Patient Characteristics and Emergency Department Factors Associated with Survival After Sudden Cardiac Arrest in Children and Young Adults: A Cross-Sectional Analysis of a Nationally Representative Sample, 2006–2013
Pediatric Cardiology - Tập 39 - Trang 1216-1228 - 2018
The purpose of the study is to examine (1) nationally representative incidence rates of Emergency Department (ED) visits due to sudden cardiac arrest (SCA) in pediatric and young adult populations, (2) basic characteristics of the ED visits with SCA, and (3) patient and hospital factors associated with survival after SCA. We used the Nationwide Emergency Department Sample from 2006 to 2013. ICD-9-CM diagnostic codes identified ED visits due to SCA for patients ≤ 30 years old. Outcomes included yearly incidence of ED visits for SCA, and survival to hospital discharge. Predictors of interest were age groups, sex, and SCA case volume.
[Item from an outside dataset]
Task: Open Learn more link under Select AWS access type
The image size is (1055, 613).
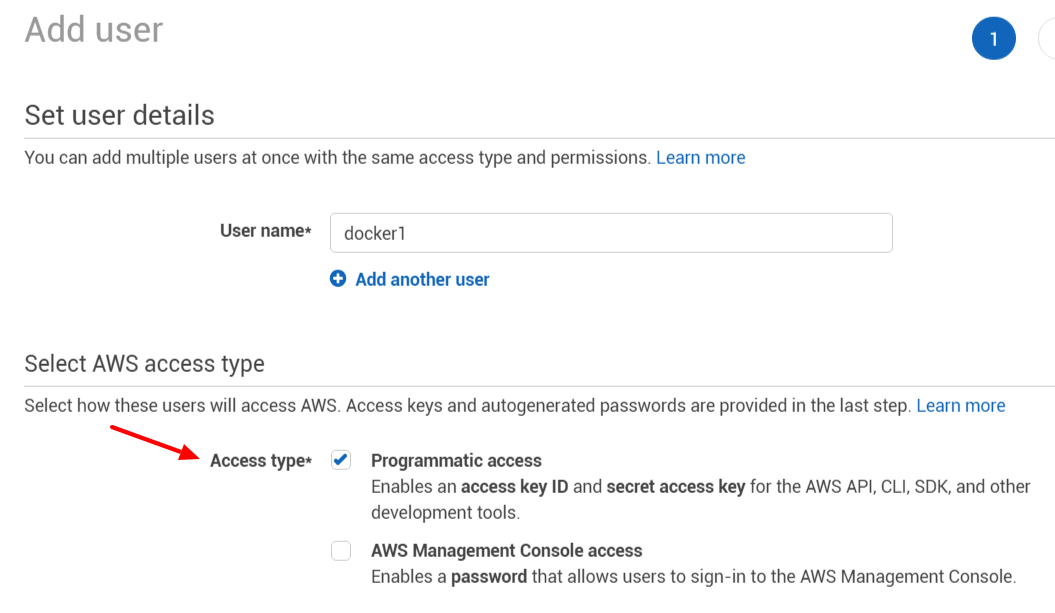Action: pyautogui.click(x=960, y=406)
A logistic regression model adjusted by patient- and hospital-level variables was used. Stratified analyses of age by (< 12 and ≥ 12 years old) were performed to explore the effect of pubertal development on SCA. With 71,881 ED visits due to SCA, the total incidence rate was 6.9 per 100,000 population, with a mortality rate of 89.6% and male/female ratio of 1.7. With the adjusted regression models, there were no differences in survival rate by sex; however, when stratified at 12 years old, males were less likely to survive than females above 12 years old (odds ratio [OR] 0.71, P < 0.01), but not under 12 years old. No statistically significant differences in survival rates between low- and high-SCA volume EDs were detected (OR 1.03, P = 0.77). Data showed no benefit of regionalized care for post-SCA in ≤ 30-year-old populations. With further examination of the differences between sexes, new management strategies for SCA cases can be developed.